Exercise in exact copying: restate word for word only the lines below from the one containing "[Play] (23, 189)" through the one containing "Identify the click", omitting any pictures.
** Opening SUPPLIED MATERIAL block **
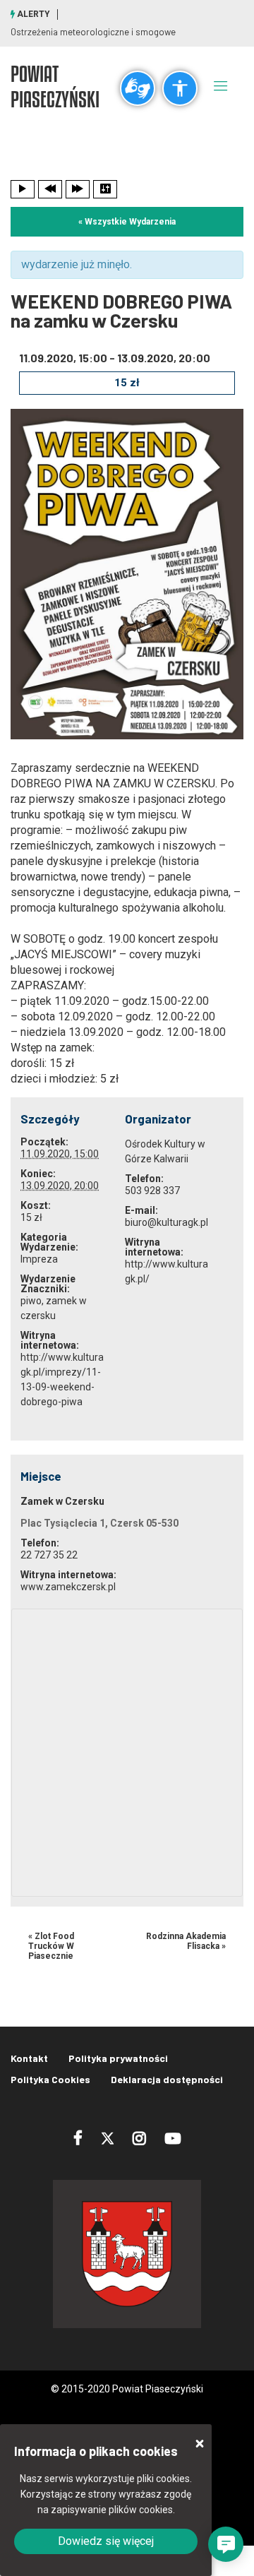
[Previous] (50, 189)
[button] (225, 2544)
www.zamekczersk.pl (68, 1586)
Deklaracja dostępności (167, 2079)
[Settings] (105, 189)
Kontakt (29, 2058)
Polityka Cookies (50, 2079)
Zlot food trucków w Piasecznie (51, 1946)
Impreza (39, 1259)
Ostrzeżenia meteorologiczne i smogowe (93, 31)
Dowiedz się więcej (106, 2541)
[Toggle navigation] (220, 85)
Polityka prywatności (118, 2058)
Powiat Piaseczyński (55, 86)
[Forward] (78, 189)
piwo (31, 1300)
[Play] (23, 189)
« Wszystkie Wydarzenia (127, 222)
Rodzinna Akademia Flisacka (186, 1941)
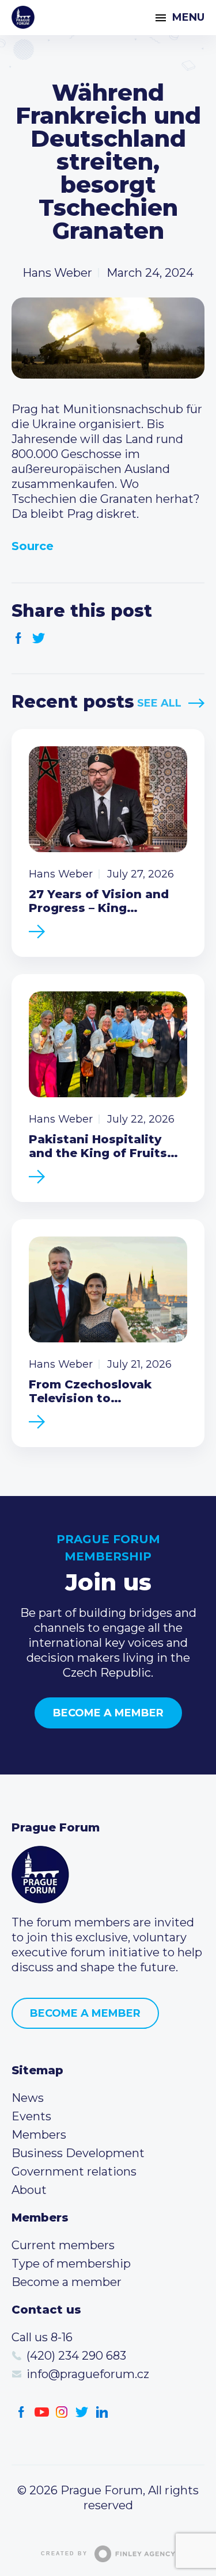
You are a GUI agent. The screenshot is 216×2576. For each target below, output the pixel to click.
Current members (63, 2245)
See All (159, 703)
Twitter (39, 638)
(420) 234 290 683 (76, 2356)
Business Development (78, 2153)
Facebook (19, 638)
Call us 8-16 (42, 2337)
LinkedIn (102, 2412)
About (29, 2190)
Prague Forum (23, 17)
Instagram (62, 2412)
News (28, 2098)
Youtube (42, 2412)
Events (31, 2116)
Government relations (74, 2171)
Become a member (108, 1713)
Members (39, 2135)
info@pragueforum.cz (87, 2374)
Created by (64, 2553)
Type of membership (71, 2263)
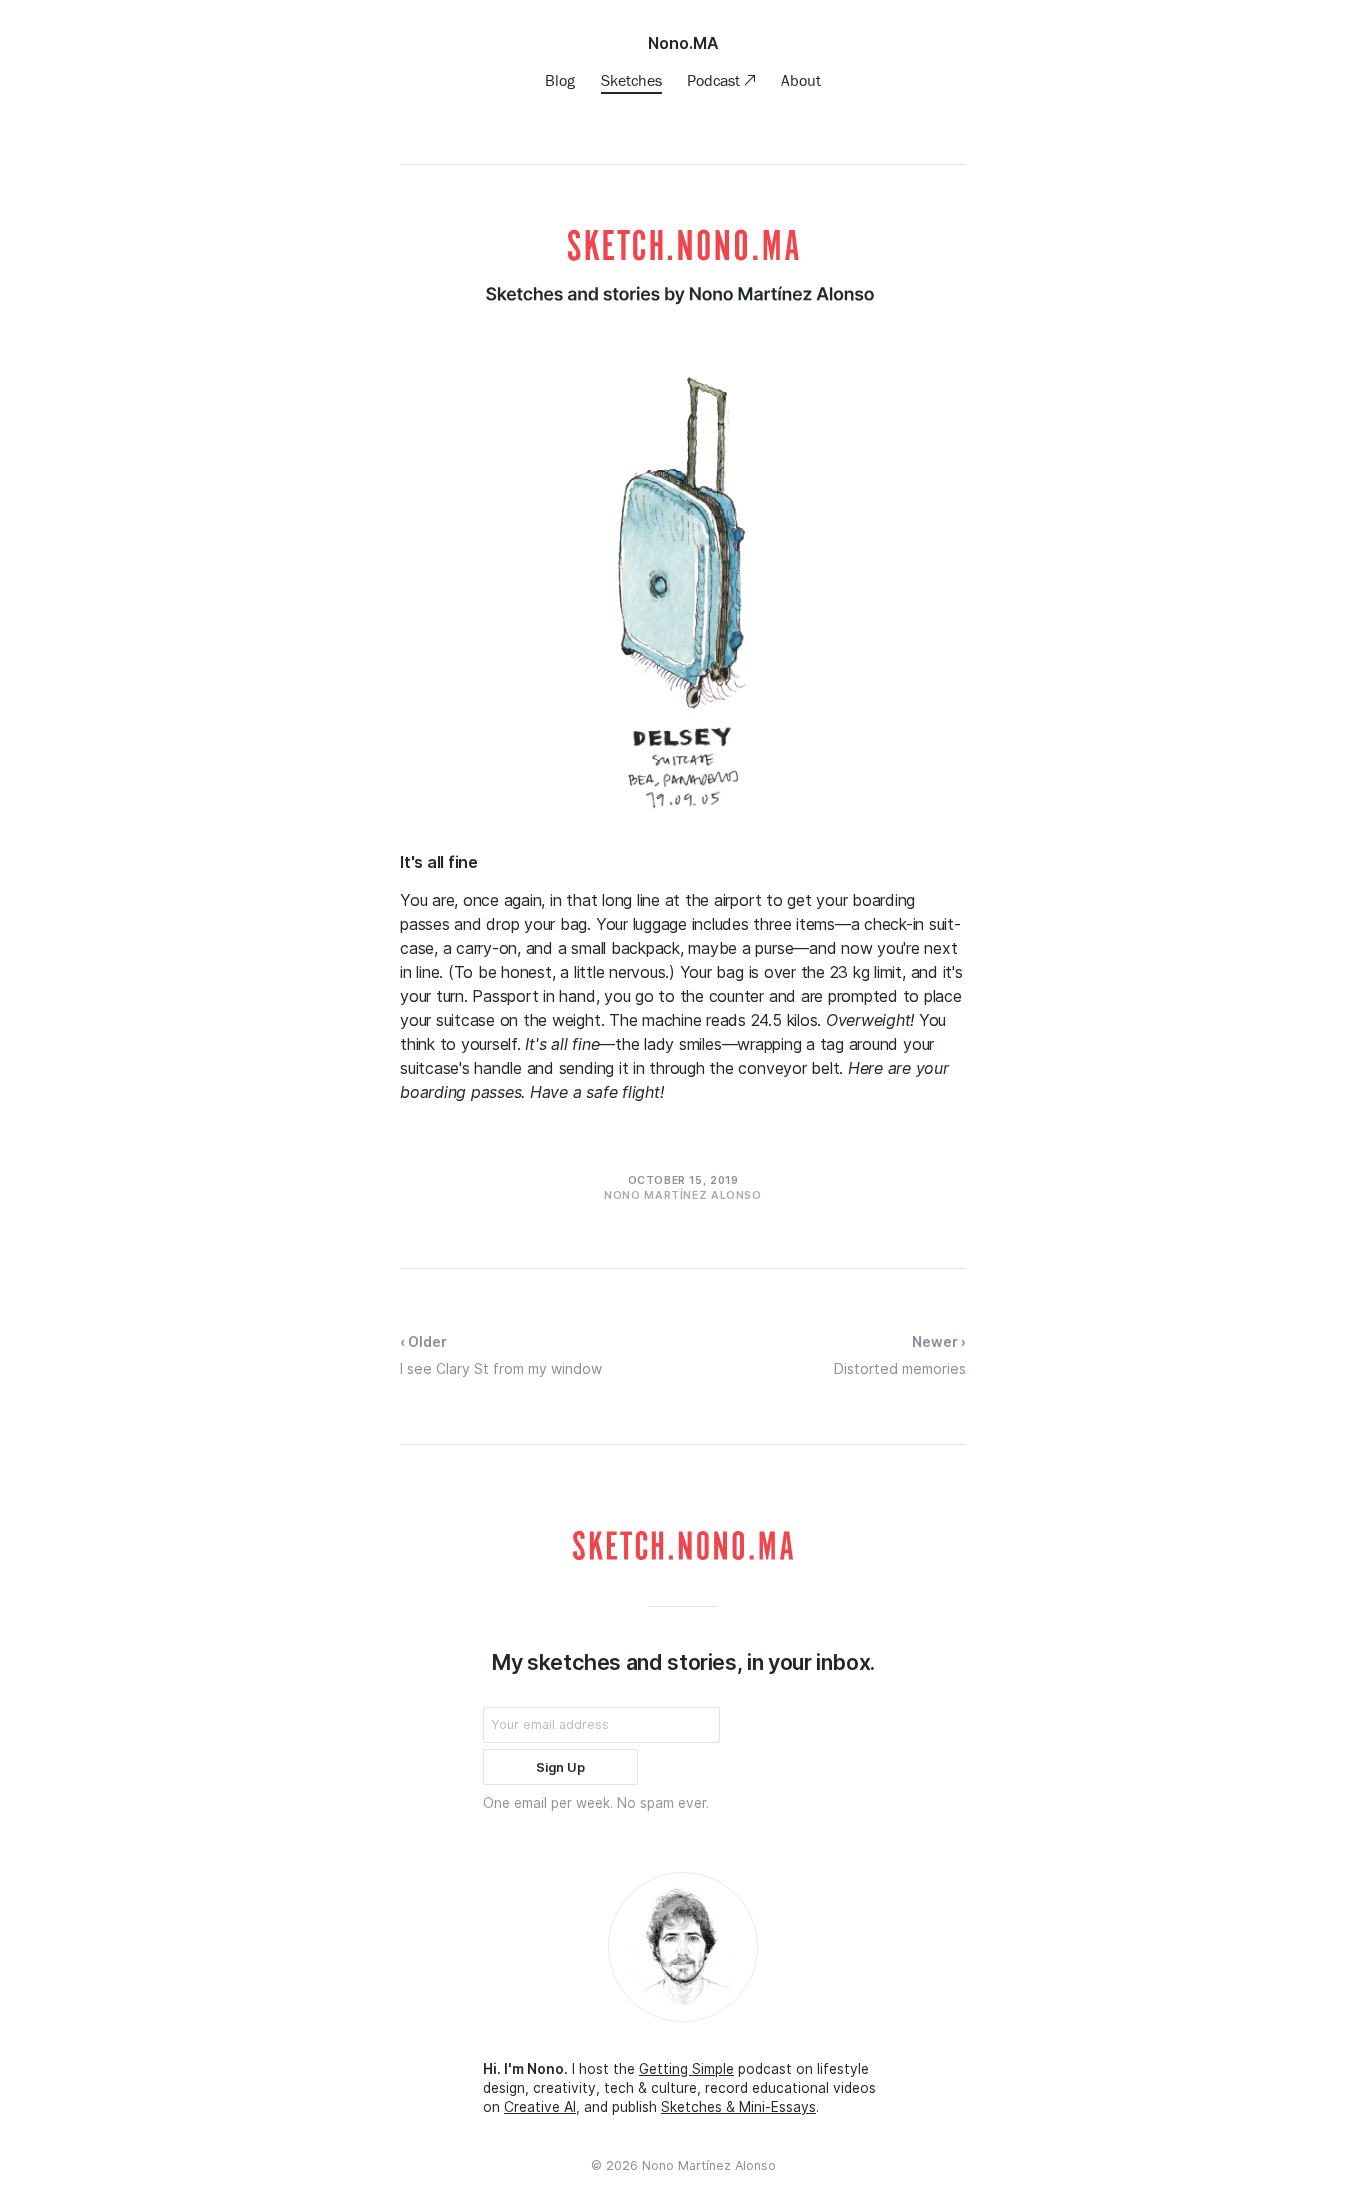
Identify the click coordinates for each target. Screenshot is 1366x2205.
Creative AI (540, 2107)
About (801, 80)
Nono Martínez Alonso (709, 2165)
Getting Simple (686, 2069)
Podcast (715, 80)
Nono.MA (683, 43)
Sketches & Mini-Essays (738, 2107)
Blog (560, 80)
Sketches (631, 80)
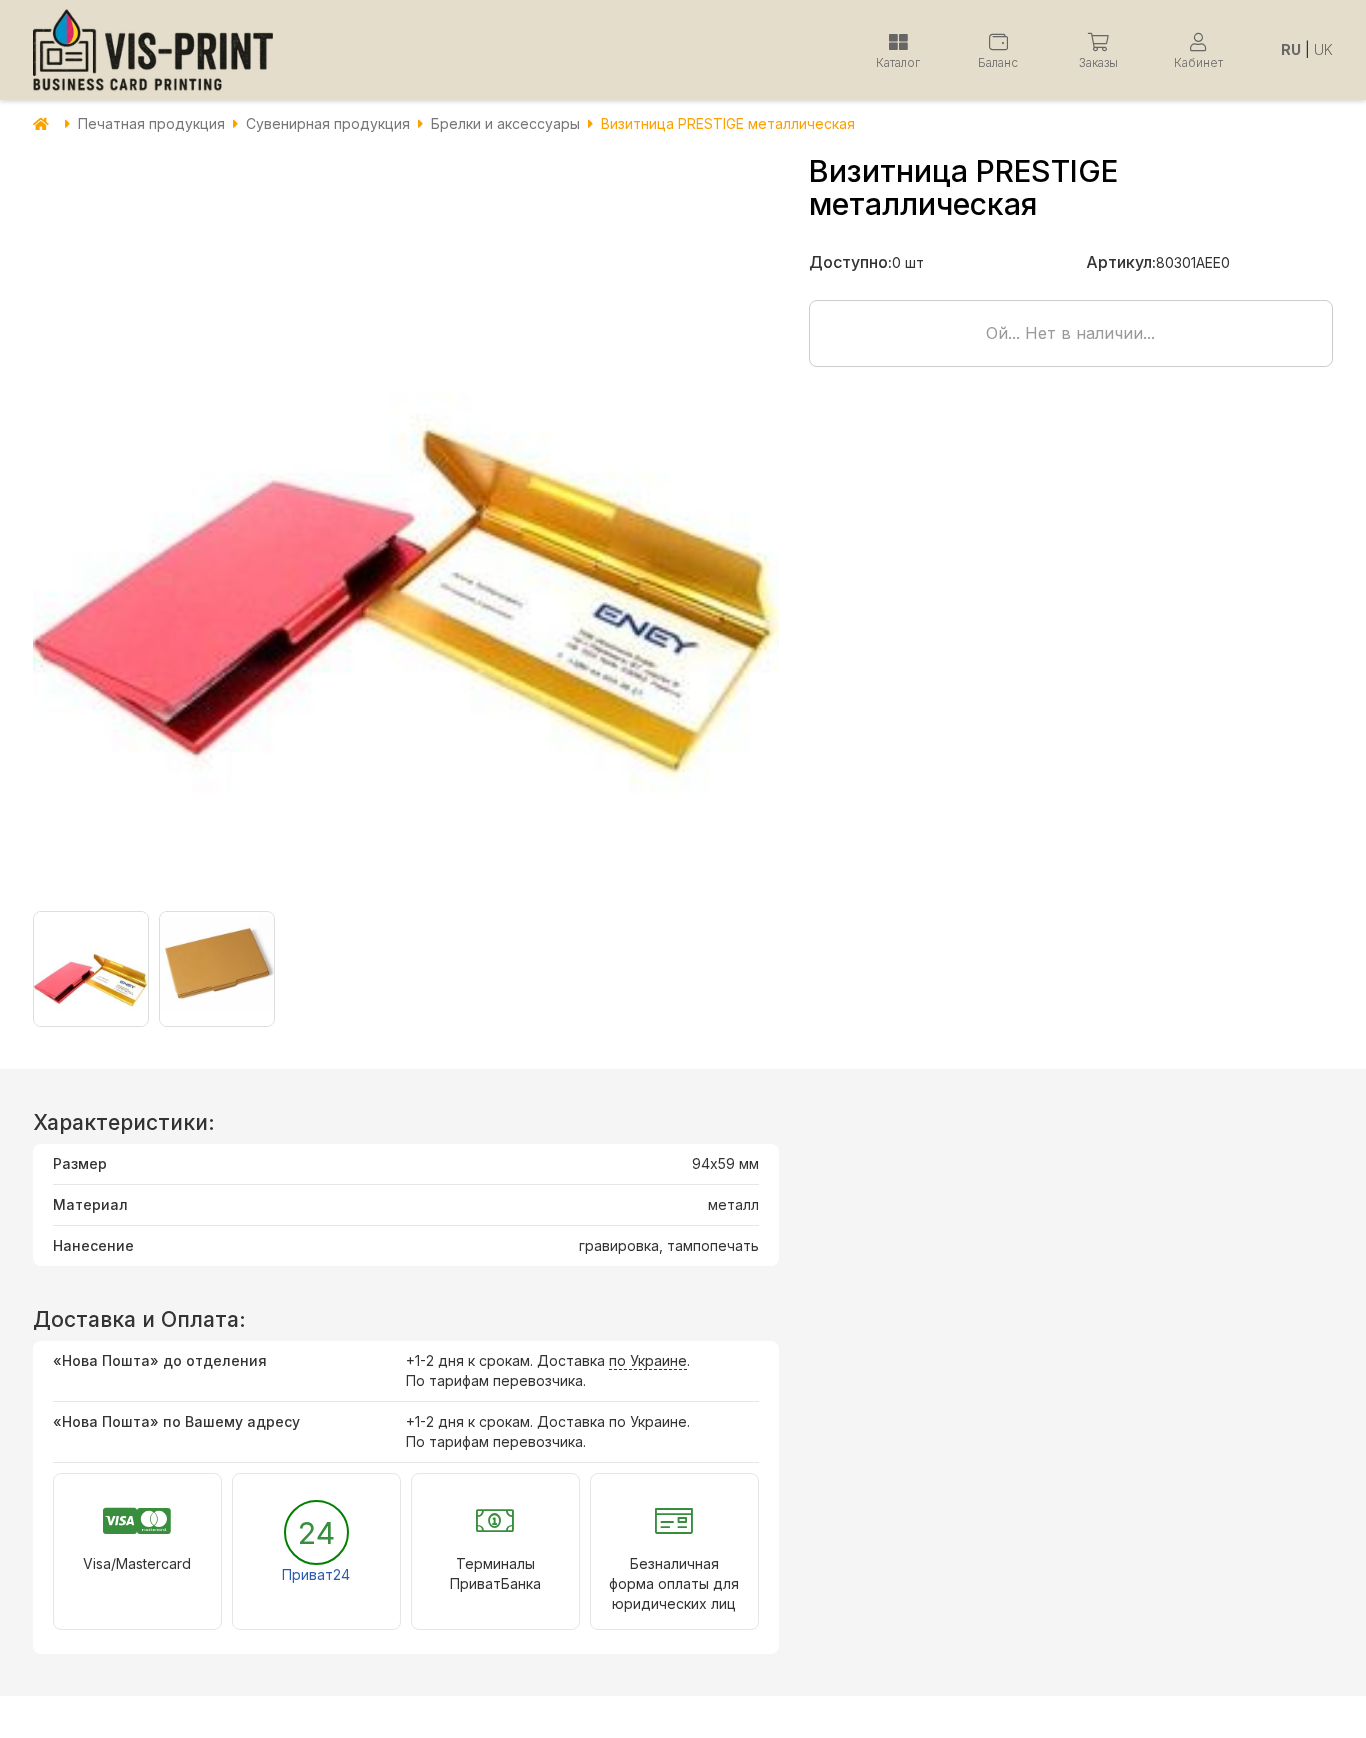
** Closing SUPPLIED MATERIAL block **
- EXERCISE RESULT:
[Play] (23, 189)
« Wszystkie Wydarzenia (127, 222)
Rodzinna Akademia Flisacka (186, 1941)
You are a GUI agent. The screenshot is 216×2576. For each target below, output the pixel to click.
Current members (63, 2245)
See All (159, 703)
Twitter (39, 638)
(420) 234 290 683 (76, 2356)
Business Development (78, 2153)
Facebook (19, 638)
Call us 8-16 (42, 2337)
LinkedIn (102, 2412)
About (29, 2190)
Prague Forum (23, 17)
Instagram (62, 2412)
News (28, 2098)
Youtube (42, 2412)
Events (31, 2116)
Government relations (74, 2171)
Become a member (108, 1713)
Members (39, 2135)
info@pragueforum.cz (87, 2374)
Created by (64, 2553)
Type of membership (71, 2263)
Identify the click coordinates for each target. Screenshot is 1366x2205.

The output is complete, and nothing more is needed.